The vector of numerical values has a domain equal to 15,000 different word types among the 132,062 total. We will therefore select more than 1/10 of the words present in the reviews which, however, have a greater relevance than 9/10 in according to their occurrences. Furthermore, the ordered sequence created will follow the order of occurrence of the terms within the texts of 300 words (maximum size).

## 4. Modelling

At this stage it is possible to find alternative models used today for Sentiment Analysis and generally in the Natural Language Processing. 

In [None]:
# checking sulle compile flags di tensorflow
print(tf.sysconfig.get_compile_flags())
print(tf.__version__)

One of the elements that we will take as a parameter is F / F1-Score which measures the accuracy of a model on a particular set of data (testing and validation set in our case) based on the precision and recall parameters.
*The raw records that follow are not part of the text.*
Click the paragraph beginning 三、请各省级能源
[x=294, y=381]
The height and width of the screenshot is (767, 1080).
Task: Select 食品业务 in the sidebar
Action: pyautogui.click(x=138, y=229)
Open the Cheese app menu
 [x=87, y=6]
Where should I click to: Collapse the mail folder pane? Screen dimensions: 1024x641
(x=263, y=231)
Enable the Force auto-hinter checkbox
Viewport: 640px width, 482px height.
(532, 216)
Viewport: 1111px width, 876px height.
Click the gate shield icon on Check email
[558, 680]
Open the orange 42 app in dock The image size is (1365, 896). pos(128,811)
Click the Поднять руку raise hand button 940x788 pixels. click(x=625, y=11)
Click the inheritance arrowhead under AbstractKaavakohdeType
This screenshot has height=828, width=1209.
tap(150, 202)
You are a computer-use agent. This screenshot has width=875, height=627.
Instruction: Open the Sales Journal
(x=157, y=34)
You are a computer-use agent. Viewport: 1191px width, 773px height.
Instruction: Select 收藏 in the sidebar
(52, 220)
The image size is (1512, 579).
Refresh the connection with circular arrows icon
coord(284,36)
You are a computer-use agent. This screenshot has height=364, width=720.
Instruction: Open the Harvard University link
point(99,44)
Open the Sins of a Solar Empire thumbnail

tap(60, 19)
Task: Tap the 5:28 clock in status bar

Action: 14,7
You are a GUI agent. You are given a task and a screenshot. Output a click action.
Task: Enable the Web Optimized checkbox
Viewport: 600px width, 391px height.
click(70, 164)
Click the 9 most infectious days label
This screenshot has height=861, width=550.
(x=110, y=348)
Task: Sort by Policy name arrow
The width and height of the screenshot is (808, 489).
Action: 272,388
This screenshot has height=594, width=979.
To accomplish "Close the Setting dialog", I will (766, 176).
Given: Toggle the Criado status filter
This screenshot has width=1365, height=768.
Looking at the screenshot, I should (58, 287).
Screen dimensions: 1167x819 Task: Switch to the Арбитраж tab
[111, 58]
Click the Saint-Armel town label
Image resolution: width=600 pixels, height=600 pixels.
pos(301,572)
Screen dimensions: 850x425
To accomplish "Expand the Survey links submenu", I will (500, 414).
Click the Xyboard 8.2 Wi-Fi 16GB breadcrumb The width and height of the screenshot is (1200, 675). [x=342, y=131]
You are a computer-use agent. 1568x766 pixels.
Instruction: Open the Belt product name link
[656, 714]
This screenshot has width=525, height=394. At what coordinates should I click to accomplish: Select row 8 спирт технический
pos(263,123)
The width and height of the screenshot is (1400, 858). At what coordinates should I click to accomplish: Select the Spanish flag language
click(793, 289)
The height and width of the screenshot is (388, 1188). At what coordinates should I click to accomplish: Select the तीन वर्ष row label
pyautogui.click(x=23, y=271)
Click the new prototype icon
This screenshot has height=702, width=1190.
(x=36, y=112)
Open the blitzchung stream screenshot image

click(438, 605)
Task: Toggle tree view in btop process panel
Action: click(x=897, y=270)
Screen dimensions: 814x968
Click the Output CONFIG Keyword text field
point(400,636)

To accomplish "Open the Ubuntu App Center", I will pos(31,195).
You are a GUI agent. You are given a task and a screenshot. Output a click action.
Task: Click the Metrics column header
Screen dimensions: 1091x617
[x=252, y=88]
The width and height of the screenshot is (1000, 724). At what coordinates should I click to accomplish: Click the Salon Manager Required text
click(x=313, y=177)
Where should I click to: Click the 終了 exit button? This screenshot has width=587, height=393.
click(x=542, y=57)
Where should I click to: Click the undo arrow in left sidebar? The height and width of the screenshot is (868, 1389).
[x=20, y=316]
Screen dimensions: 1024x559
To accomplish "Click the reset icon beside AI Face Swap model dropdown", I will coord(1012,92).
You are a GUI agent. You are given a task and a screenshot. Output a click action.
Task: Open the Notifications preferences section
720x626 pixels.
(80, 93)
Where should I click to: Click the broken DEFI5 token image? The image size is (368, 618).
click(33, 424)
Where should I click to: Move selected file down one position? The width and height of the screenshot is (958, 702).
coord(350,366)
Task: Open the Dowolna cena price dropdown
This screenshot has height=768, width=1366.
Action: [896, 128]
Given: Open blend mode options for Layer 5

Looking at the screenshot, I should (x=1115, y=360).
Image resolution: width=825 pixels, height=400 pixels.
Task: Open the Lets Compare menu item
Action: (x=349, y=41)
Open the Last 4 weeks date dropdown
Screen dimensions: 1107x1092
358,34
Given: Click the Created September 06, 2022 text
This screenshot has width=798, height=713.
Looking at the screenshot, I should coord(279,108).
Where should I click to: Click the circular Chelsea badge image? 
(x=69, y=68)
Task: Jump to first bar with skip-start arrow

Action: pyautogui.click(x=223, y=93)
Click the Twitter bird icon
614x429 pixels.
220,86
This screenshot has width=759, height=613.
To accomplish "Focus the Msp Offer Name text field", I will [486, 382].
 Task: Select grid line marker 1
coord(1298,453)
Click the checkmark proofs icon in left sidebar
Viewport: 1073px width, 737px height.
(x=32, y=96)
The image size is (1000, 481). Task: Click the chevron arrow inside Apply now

To calculate it, simply divide the double product of the precision for recall by their sum.

In [None]:
# callbacks management
# class to calculate the f1 score
class f1_score_callback(tf.keras.callbacks.Callback):

    def __init__(self, train, validation=None):
        super(f1_score_callback, self).__init__()
        self.validation = validation
        self.train = train

    # load the f1 score at the end of the epoch inherits from the callback class
    def on_epoch_end(self, epoch, logs={}):

        logs['f1_score_train'] = float('-inf')
        X_train, y_train = self.train[0], self.train[1]
        y_pred = (self.model.predict(X_train).ravel()>0.5)+0
        score = f1_score(y_train, y_pred)  

        if (self.validation):
            logs['f1_score_val'] = float('-inf')
            X_valid, y_valid = self.validation[0], self.validation[1]
            y_val_pred = (self.model.predict(X_valid).ravel()>0.5) + 0
            val_score = f1_score(y_valid, y_val_pred)
            logs['f1_score_train'] = np.round(score, 5)
            logs['f1_score_val'] = np.round(val_score, 5)
        else:
            logs['f1_score_train'] = np.round(score, 5)

In [None]:
# early stopping callbacks
es_acc_callback = keras.callbacks.EarlyStopping(monitor='val_accuracy', patience=3, verbose=0)
es_loss_callback = keras.callbacks.EarlyStopping(monitor='val_loss', patience=3, verbose=0)

In [None]:
# train and test splitting
x_train, x_test, y_train, y_test = train_test_split(text_sequence , labels ,random_state=520, test_size=0.33, shuffle=True)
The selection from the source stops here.